Understanding the t-Distribution in Tests for Statistical Significance
This article introduces a statistical distribution used in significance testing. We’ll discuss its importance and its relation with the normal distribution.
This article is a continuation of Robert Keim's series on statistics in electrical engineering. If you've been following along, feel free to skip to the section below for a brief recap of statistical significance. If you're just joining in, please review earlier articles in the series:
- The role of statistical analysis in electrical engineering
- The role of descriptive statistics in electrical engineering
- Average deviation, standard deviation, and variance in signal processing
- Understanding sample-size compensation in standard deviation calculations
- Introduction to the normal distribution in electrical engineering
- Understanding histograms and probability
- What is the cumulative distribution function in normally distributed data?
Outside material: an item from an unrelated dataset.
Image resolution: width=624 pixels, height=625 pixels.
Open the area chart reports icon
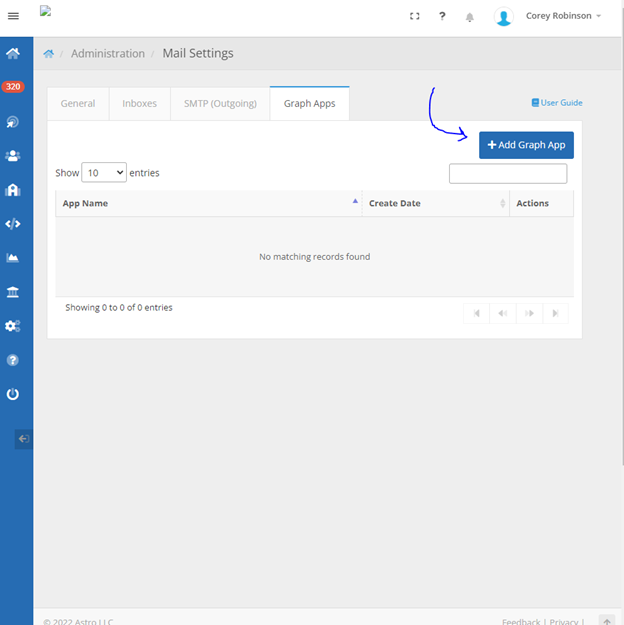(x=13, y=258)

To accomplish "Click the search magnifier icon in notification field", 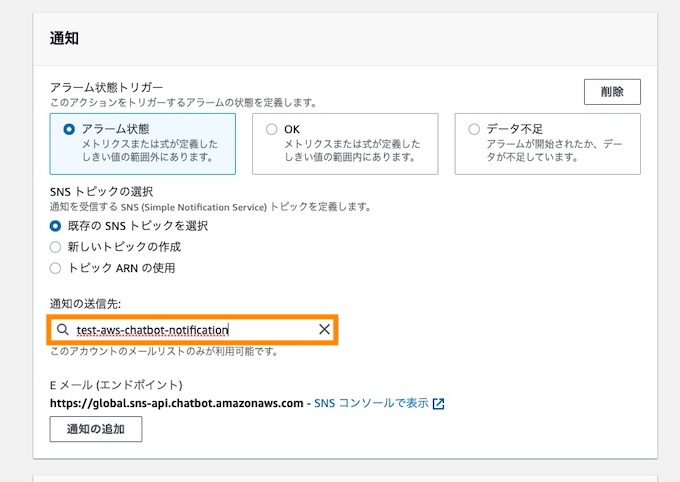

- Parametric tests, skewness, and kurtosis
- Finding statistical relationships with correlation, causation, and covariance
- Using correlation coefficients to find statistical relationships
- Statistical significance in experimentation and data analysis
A Quick Review of Statistical Significance
The previous article explored the concept of statistical significance, which provides a widely used—though potentially misleading—technique for deciding whether a relationship exists between experimental variables. Here’s a recap:
- An experiment involves two (or more) variables that may be related in some way. The null hypothesis states that there is no relationship between these variables.
- Usually, we hope that an experiment will disprove the null hypothesis. In other words, we have reason to believe that two variables are related in some way, and we design an experiment with the intention of collecting data that demonstrate the existence of a relationship.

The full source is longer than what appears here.